▶ Source excerpt:
┌──

Past Lectures (2014)
Here are the lectures of 2014. Click on the title to read more and see links associated with the lecture.
You can also use the Calendar bar below to look at other programmes by selecting a specific date.
Charles Harris, a former advertising creative director and author, gave an illustrated lecture to the Limpsfield Decorative & Fine arts Society on ‘The Great Poster War of 1914-18’.
In a world without television and radio, posters and the written word were very powerful. The UK quickly employed leading writers and artists to motivate people to enlist in the war effort. Posters exploited defence of the family such as ‘Women of Britain Say Go’ and ‘What did you do in the War, Daddy?’ On both sides, ideas of manhood were utilised. Patriotism was exploited, often using the Union Jack. Chivalry and enemy barbarity were other themes employed. In Germany U-boat crews were treated as heroes in posters. 5000 Allied ships were sunk by U-boats during the War. However U-boats also targeted civilian ships and the sinking of the Lusitania off Ireland was used in posters to recruit Irishmen to fight from Ireland and America.
Posters also helped to recruit women for the Land Army, to work in munitions factories and for supportive roles in the war effort. Posters were also used to appeal for investment in War loans and bonds. Although the USA was in the War for only the last 18 months, some 2500 posters were produced to encourage the US war effort.
Sarah Deere-Jones, virtuoso harpist and author, gave an illustrated lecture to the Limpsfield Decorative & Fine Arts Society on ‘The History of the Harp’ and also gave short harp recitals on different sorts of harp.
Harps have vertical strings and are played from both sides. One side is a sound-box and another is a strong pillar. There were various early harps in Ancient Egypt and Greece. They then spread throughout the Middle and Far East and to Europe in the 9th and 10th Centuries. By the 14th Century the harp was the main instrument in England, mentioned in Chaucer. Travelling harpists visited big houses, enjoying a very high status. Harps remained popular until Elizabeth I discouraged wandering harpists, preferring the lute. Harps went out of fashion in England but remained popular in Europe.
Key changes were not possible on early harps but this was possible with 17th Century hook harps and more easily on 18th Century pedal harps. Harps were then welcomed back into orchestras, now that they could change key.
Mark Corby, guide and lecturer, gave an illustrated lecture to the Limpsfield Decorative & Fine Arts Society on ‘Forgotten Moorish Spain’. This was a foretaste of the ‘Moorish Spain’ tour being organised by the Society next May.
In 711, the Arabs, led by Tariq, invaded Visigoth Spain, overrunning it in 3 or 4 years. A coup d’etat, in Damascus in 750, led to the last Omeya fleeing to Spain. He set up the progressive Caliphate, which lasted until around 1000. This was multi-cultural and multi-lingual, a beacon of civilization in a backward Western Europe. The new capital was at Cordoba, where there were still considerable Roman remains, including the today’s surviving river bridge. Most of the Great Mosque at Cordoba is still there, albeit with a cathedral built in the middle of it.

└──

▶ Extracted material:

┌──

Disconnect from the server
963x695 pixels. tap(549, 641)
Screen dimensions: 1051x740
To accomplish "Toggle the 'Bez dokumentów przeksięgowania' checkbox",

└──
┌──

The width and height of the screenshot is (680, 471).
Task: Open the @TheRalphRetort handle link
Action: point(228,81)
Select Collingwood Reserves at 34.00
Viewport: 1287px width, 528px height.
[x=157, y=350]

└──
┌──

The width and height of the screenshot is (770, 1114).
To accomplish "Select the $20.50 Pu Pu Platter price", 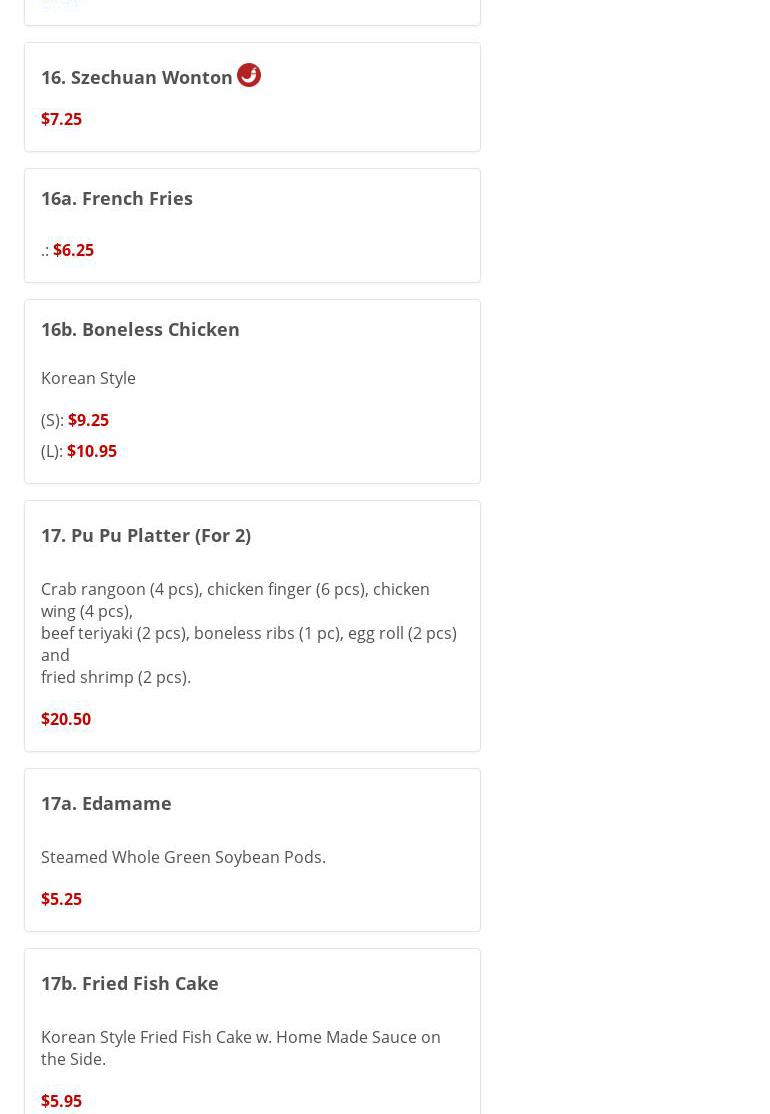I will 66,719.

└──

▶ Aim of the task:
List the titles of all the lectures described in the 2014 lectures page.

▶ Solution to the problem:
- The Great Poster War of 1914-18
- The History of the Harp
- Forgotten Moorish Spain